But where does this show up in my equation? If we subtract 4 from both sides,
we're going to isolate the absolute value. We'll get the distance of p plus 3
alone. This is where the 8 shows up. The absolute value or the distance of p
plus 3 from 0 must be 8. When solving absolute value equations, we need to make
sure we get the absolute value symbol on one side of the equation alone. That
way, we can represent the distance. Once we isolate the absolute value, we want
to check. We want to make sure that it's greater than or equal to 0. Remember,
distance is always positive, so if we had a negative answer on this side, there
would be any number that could make it true, there'd be no solution.
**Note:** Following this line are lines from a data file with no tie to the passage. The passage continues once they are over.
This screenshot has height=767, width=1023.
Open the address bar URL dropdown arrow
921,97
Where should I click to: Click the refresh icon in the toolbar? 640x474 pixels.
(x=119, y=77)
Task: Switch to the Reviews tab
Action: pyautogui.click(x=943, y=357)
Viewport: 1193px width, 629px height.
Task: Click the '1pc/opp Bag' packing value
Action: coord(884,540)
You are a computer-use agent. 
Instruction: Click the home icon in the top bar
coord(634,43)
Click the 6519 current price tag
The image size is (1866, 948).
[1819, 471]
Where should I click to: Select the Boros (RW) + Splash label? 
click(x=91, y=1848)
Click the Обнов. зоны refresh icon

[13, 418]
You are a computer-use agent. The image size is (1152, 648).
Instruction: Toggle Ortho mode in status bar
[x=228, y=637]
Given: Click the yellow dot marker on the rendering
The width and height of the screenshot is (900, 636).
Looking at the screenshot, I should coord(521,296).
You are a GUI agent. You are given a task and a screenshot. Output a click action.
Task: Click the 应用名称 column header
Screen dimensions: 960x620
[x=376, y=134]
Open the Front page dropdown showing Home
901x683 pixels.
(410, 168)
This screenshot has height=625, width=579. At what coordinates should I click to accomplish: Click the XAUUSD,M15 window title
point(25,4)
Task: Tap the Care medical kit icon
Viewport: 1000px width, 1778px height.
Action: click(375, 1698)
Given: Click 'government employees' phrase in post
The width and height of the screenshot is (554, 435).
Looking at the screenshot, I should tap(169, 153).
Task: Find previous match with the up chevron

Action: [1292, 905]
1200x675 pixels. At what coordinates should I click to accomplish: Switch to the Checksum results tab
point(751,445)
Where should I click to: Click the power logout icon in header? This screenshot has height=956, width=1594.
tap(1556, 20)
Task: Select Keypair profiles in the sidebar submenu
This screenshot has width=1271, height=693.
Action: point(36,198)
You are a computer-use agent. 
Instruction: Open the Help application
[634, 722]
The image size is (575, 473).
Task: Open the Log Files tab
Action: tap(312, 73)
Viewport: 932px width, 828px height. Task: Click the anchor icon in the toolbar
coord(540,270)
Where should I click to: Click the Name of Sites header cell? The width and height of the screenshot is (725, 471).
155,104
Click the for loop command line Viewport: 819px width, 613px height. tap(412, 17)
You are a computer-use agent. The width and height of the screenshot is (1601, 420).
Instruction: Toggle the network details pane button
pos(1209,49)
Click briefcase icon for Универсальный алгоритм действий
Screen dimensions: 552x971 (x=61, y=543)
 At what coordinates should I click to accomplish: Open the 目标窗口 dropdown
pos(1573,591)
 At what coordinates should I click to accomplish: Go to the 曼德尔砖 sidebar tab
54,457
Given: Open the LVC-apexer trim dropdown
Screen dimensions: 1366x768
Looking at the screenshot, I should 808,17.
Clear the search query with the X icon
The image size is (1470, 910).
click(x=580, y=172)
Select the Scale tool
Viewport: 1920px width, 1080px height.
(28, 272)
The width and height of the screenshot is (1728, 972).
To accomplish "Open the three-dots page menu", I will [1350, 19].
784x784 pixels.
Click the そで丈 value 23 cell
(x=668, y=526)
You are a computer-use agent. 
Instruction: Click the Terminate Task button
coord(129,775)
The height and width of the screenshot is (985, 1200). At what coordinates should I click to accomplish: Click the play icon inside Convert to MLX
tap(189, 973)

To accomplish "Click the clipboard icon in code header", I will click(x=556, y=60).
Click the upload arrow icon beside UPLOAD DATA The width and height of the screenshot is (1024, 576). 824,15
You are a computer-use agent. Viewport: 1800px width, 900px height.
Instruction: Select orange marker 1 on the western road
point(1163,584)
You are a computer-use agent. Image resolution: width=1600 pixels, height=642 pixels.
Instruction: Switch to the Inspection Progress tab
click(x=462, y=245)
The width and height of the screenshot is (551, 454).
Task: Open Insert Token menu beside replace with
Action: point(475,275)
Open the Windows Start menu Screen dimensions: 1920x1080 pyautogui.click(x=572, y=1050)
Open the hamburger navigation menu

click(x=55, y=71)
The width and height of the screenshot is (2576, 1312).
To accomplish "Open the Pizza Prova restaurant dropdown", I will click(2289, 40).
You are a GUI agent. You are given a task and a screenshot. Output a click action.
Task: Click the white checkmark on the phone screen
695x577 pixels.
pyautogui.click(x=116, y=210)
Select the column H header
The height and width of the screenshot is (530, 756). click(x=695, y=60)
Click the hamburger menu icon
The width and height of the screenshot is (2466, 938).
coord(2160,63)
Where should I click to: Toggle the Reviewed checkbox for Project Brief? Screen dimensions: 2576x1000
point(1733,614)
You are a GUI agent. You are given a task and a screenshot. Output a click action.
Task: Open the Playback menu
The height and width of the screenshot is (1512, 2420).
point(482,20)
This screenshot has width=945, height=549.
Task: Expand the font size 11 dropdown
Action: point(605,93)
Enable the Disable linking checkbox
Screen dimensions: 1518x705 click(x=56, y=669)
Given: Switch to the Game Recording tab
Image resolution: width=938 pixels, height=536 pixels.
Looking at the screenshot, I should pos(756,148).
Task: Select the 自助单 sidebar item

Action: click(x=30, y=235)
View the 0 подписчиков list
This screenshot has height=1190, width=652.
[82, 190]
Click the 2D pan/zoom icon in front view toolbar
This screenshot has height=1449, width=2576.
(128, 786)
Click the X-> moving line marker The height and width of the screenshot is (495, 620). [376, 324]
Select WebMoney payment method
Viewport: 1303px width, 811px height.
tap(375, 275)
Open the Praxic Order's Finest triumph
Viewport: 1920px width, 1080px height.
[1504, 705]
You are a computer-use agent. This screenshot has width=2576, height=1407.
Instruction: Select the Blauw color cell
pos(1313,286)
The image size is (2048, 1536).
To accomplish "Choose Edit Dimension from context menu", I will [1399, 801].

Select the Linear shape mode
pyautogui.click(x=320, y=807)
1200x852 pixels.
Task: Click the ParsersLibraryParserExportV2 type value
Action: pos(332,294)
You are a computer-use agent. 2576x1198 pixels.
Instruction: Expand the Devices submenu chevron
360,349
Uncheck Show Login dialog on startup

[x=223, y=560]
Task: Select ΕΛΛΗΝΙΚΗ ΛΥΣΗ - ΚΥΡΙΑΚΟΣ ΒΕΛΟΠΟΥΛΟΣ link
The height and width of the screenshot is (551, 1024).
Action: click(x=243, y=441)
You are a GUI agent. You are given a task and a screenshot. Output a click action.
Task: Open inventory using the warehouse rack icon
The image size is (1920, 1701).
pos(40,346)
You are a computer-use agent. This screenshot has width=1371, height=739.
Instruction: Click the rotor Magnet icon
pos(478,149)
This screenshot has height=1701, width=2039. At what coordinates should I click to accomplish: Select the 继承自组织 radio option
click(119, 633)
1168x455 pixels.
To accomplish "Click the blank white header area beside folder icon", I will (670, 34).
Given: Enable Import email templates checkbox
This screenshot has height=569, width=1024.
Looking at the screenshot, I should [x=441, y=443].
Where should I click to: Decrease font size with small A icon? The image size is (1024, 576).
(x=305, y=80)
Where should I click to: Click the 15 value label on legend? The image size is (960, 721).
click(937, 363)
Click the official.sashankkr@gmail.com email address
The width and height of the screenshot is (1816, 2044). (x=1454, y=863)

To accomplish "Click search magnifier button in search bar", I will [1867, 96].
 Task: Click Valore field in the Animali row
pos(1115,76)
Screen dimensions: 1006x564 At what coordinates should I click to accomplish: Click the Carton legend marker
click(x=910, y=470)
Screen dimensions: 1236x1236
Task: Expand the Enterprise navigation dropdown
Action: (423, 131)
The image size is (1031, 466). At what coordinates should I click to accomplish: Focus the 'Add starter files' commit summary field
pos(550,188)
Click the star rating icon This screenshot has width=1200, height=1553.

This is a
difficult concept and it's one that we'll stumble upon, too, later.
So now, we're back into the same case before. The value of p plus 3 could be 8
units to left of 0 at negative 8, or it could be 8 units to the right of 0, at
positive 8. So, let's split this equation up into 2 equations, setting p plus 3
to negative 8 and p plus 3 equal to positive 8. Just like from before. And at
this point, you might even be able to solve it in your head, which is great. For
more complicated questions, it's best to stick to the equation solving.
Subtracting 3 from both sides, p could equal 5. And subtracting 3 from both
sides, p could equal negative 11. So, the solution set or the values for p, are
negative 11 and 5. And just like all our other equations, we can check these
values in our original equation to see if we are right. That's one of the
beauties of mathematics. This can help build your confidence in math. If this
don't check, maybe it's a good idea to look back at your work. You might rethink
your process or catch a small error.